**Aim A**
In two sentences, summarize the Zephyr timeslicing comment given after these instructions and the material that follows.
**Aim B**
Carry the Zephyr timeslicing comment that follows forward from its last line, ahead of the material placed after it.

**Provided text**
BEGIN

Closed andrewboie closed 4 years ago
If you don't disable icount and just change the timeslice default I found one test that failed reliably:
apboie@apboie-mobl4:~/projects/zephyr2/zephyr master /home/apboie/projects/zephyr2/zephyr
$ git diff
diff --git a/kernel/Kconfig b/kernel/Kconfig
index 702d908d4b..fc94ca3111 100644
--- a/kernel/Kconfig
+++ b/kernel/Kconfig
@@ -404,7 +404,7 @@ config TIMESLICING
config TIMESLICE_SIZE
int "Time slice size (in ms)"
- default 0
+ default 1
range 0 2147483647
depends on TIMESLICING
help
I then ran sanitycheck -T tesks/kernel
to see what shakes out.
I then got a reproducible failure in tests/kernel/sched/deadline/kernel.scheduler.deadline on qemu_riscv32 where we are also jumping to an illegal location:
*** Booting Zephyr OS build zephyr-v2.3.0-1056-g568211738d30 ***
Running test suite suite_deadline
===================================================================
START - test_deadline
E: Exception cause Illegal instruction (2)

END

**Provided material**
BEGIN

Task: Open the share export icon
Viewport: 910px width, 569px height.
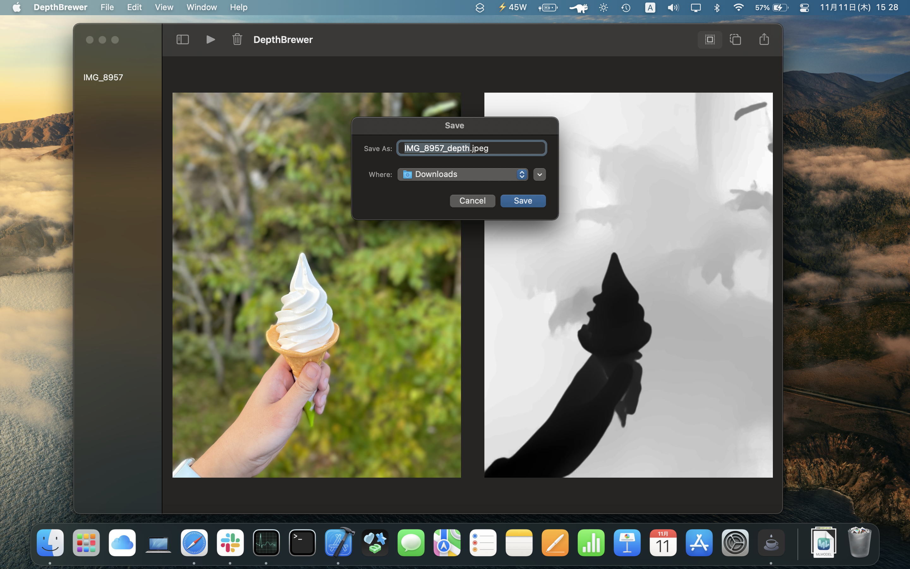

END

**Output A**
Changing only the default time slice size from 0 to 1 in kernel/Kconfig, without disabling icount, made one test fail reliably. The failure appeared in tests/kernel/sched/deadline/kernel.scheduler.deadline on qemu_riscv32, which raised an illegal instruction exception at the start of test_deadline.

**Output B**
E: Faulting instruction address = 0x204060ac
E: ra: 0x204061a8 gp: 0x00000000 tp: 0x00000000 t0: 0x00000000
E: t1: 0x00000000 t2: 0x00000000 t3: 0x00000000 t4: 0x00000000
E: t5: 0x00000000 t6: 0x00000000 a0: 0x000186a0 a1: 0x00000000
E: a2: 0x204066f8 a3: 0x00000021 a4: 0x00000000 a5: 0x00000008
E: a6: 0x00000000 a7: 0x00000000
E: >>> ZEPHYR FATAL ERROR 0: CPU exception on CPU 0
E: Current thread: 0x800004d8 (unknown)
E: Halting system
Looking through test configurations, we do not have any dedicated tests for timeslicing.
correction, schedule_api test sets this, we do have some coverage. It doesn't change the default of 0 which means the slices are infinitely large though but there is some runtime adjustments made.
Found something interesting.
I ran some sanitycheck with this revision of https://github.com/andrewboie/zephyr/tree/this-should-not-happen-27533 which is a version of https://github.com/zephyrproject-rtos/zephyr/pull/27995 plus this patch applied:
diff --git a/kernel/Kconfig b/kernel/Kconfig
index 3e72f4acfd..d80d79e4d1 100644
--- a/kernel/Kconfig
+++ b/kernel/Kconfig
@@ -400,7 +400,7 @@ config TIMESLICING
config TIMESLICE_SIZE
int "Time slice size (in ms)"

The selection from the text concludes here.